Hay una tensión entre una especie de actitud defensiva que se repliega hacia lo propio, que tiende a poner en valor lo que se es pero también a producir comunidades más cerradas, y cierta apertura típica de los nuevos tiempos que no obstante pone en riesgo la conservación de valores ancestrales, gustos y hábitos que venían siendo transmitidos por las instituciones sociales.
Una marca en el orillo de estas comunidades es que el trabajo, la fe cristiana y la educación escolar son un trípode en el que se erigen. Así ha sido desde que la Argentina del Dr. Nicolás Avellaneda los recibió y en Entre Ríos se instalaron en los fértiles terrenos del Departamento Diamante, preferencialmente a orillas del río Paraná, similar al Volga que los había acogido por más de cien años; para luego dispersarse tímidamente hacia el interior del territorio provincial.
Cuando llegaron a estas tierras, el gobierno les entregó a cada familia una parcela de tierra, dos yeguas y un caballo, dos vacas lecheras, dos bueyes, un arado con cadenas, dos palas, una azada, un hacha y un rollo de soga. Tenían cinco años para devolver el crédito, luego de los tres de gracia.
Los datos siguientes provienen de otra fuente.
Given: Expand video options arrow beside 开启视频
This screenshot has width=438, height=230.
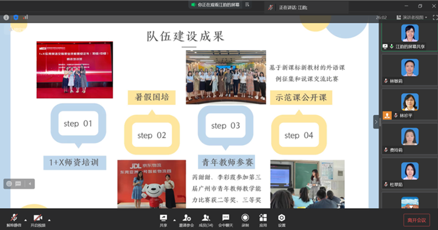Looking at the screenshot, I should click(49, 220).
A puro tesón, los alemanes del Volga dieron nacimiento a prósperas aldeas, pioneras en producción agrícola, ganadera y cunicular. En los últimos años han apostado al desarrollo de un tipo de turismo que se basa en la tranquilidad, el disfrute de la naturaleza y el acceso a bienes culturales e históricos.

Preservar
Las aldeas entrerrianas conforman la comunidad alemana más importante del país. Muchas de sus prácticas más antiguas están a la vista, como sucede con tantas viviendas que no tienen puertas en el frente sino solo ventanas, lo que se explica por la necesidad de tomar prevenciones ante la presencia beligerante de grupos nómades en el Volga. Allá adoptaron esta decisión para proteger sus vidas y la mantuvieron en Entre Ríos, en una atmósfera completamente diferente.
Una esencia pretérita los define. Algo parecido sucedió en la Chacra 100. Hacinados, se organizaron para aprovechar las pocas comodidades existentes. Entonces, afuera de los precarios edificios, cavaron pozos de cuatro metros de largo por tres de ancho y dos de profundidad; y los techaron con chilca, ramas y paja brava. En esas trincheras descansaban, como lo habían hecho sus antepasados en el Volga cuando no tenían ladrillos. Los criollos los llamaban “vizcacheros”, en referencia a los pequeños mamíferos que duermen bajo tierra.
La profundidad de la mirada del visitante define en cuanto tiempo se puede recorrer este itinerario histórico y cultural, ubicado en la costa del Paraná, unido en su mayoría por la ruta provincial 11.
En efecto, se trata de una travesía que puede realizarse en un día, por la corta distancia que separa una aldea de otra. Aunque también puede demandar varias jornadas, si la idea es conocer los orígenes y el desarrollo alcanzado por estas comunidades, que eligieron no abandonar sus costumbres y tradiciones.